◆ EXERCISE OBJECTIVE
How many lines in the rows below contain the string "height"? Case counts. Reply with the number only.

◆ DATA ENTRIES
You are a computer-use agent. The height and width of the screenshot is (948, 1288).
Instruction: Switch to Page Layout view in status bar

---

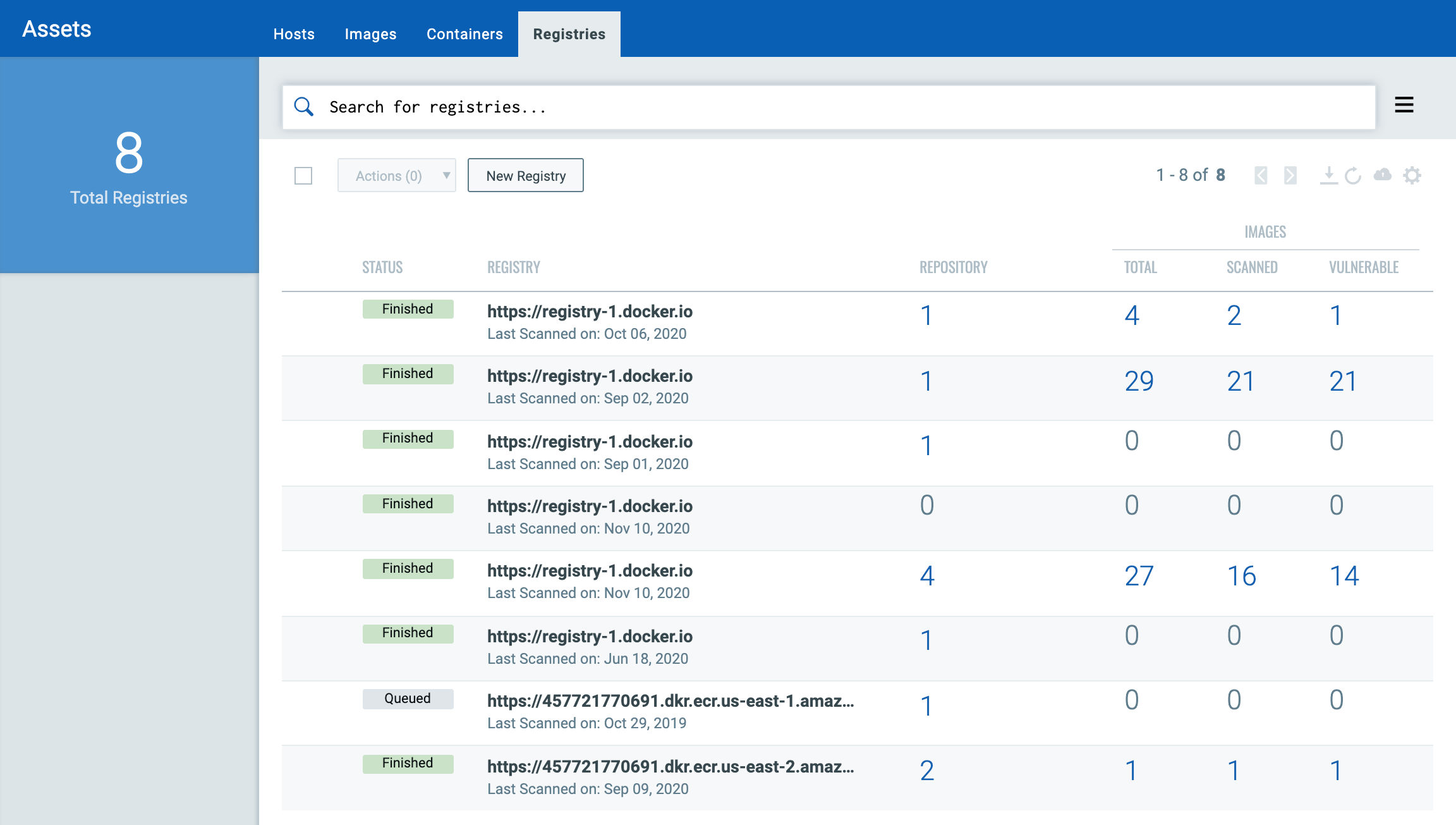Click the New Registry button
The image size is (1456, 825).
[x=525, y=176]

---

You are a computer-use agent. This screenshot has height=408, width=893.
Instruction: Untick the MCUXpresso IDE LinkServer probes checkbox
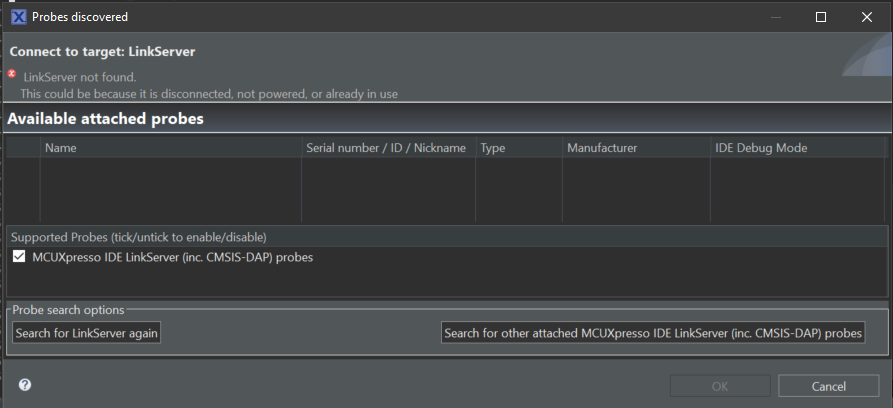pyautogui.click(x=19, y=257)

◆ RESPONSE TO THE EXERCISE
2